The date was April 5, 1972. Warm afternoon light bathed the windows at Pennzoil Company head quarters in downtown Houston. Liedtke, a former Texas wild-catter who’d risen to be Pennzoil’s president, and Roy Winchester, the firm’s PR man, waited anxiously for $100,000 due to be hand-delivered by a Mexican businessman named José Díaz de León. When it arrived, Liedtke (pronounced LIT-key) would stuff it into the suitcase with the rest of the cash and checks, bringing the total to $700,000. The Nixon campaign wanted the money before Friday, when a new law kicked in requiring that federal campaigns disclose their donors.

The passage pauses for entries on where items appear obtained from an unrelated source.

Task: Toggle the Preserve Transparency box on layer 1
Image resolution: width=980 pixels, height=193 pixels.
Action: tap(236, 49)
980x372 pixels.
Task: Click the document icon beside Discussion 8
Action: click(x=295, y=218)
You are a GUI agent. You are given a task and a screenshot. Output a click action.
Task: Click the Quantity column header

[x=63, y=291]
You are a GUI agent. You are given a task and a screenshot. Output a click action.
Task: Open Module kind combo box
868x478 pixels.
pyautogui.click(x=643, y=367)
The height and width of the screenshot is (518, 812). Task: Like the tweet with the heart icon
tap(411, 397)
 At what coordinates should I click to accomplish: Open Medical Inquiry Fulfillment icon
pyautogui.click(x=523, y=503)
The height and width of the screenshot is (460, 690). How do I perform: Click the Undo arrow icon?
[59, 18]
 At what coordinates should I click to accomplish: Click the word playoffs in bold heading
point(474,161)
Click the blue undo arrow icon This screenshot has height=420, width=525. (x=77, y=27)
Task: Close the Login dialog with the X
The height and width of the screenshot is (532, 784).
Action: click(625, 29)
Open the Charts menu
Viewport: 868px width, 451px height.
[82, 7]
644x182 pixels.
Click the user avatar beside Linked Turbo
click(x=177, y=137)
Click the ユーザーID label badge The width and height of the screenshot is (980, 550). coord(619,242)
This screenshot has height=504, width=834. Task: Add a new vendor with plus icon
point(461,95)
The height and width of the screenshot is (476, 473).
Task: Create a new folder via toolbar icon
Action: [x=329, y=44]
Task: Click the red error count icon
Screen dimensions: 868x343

Díaz de León finally arrived later that afternoon, emptying a large pouch containing $89,000 in checks and $11,000 in cash onto Liedtke’s desk. The donation was from Robert Allen, president of Gulf Resources and Chemical Company. Allen—fearing his shareholders would discover that he’d given six figures to Nixon—had funneled it through a Mexico City bank to Díaz de León, head of Gulf Resources’ Mexican subsidiary, who carried the loot over the border.

Winchester and another Pennzoil man rushed the suitcase to the Houston airport, where a company jet was waiting on the tarmac. The two men climbed aboard, bound for Washington. They touched down in DC hours later and sped directly to 1701 Pennsylvania Avenue NW—the office of the Committee for the Re-election of the President (CREEP)—across the street from the White House.

It was the last gasp of a two-month fund-raising blitz during which CREEP raked in some $20 million before the new disclosure law took effect. Hugh Sloan, CREEP’s treasurer, later described an “avalanche” of cash pouring into the group’s coffers—all of it secret.

At least it was secret until some of that Mexican money ended up in the bank account of a one-time CIA operative named Bernard Barker, one of the five men whose bungled burglary at the Democratic National Committee headquarters in the Watergate complex lit the fuse on the biggest political scandal in modern American history.

Almost 40 years later, mass movements like the Tea Party and Occupy have channeled popular anger at a political system widely seen as backward and corrupt. In the age of the super-PAC, Americans commonly say there’s too much money in politics, that lobbyists have too much power, and that the system is stacked against the average citizen. “Our government,” as one Occupy DC protester put it, “has allowed policy, laws, and justice to be for sale to the highest bidder.”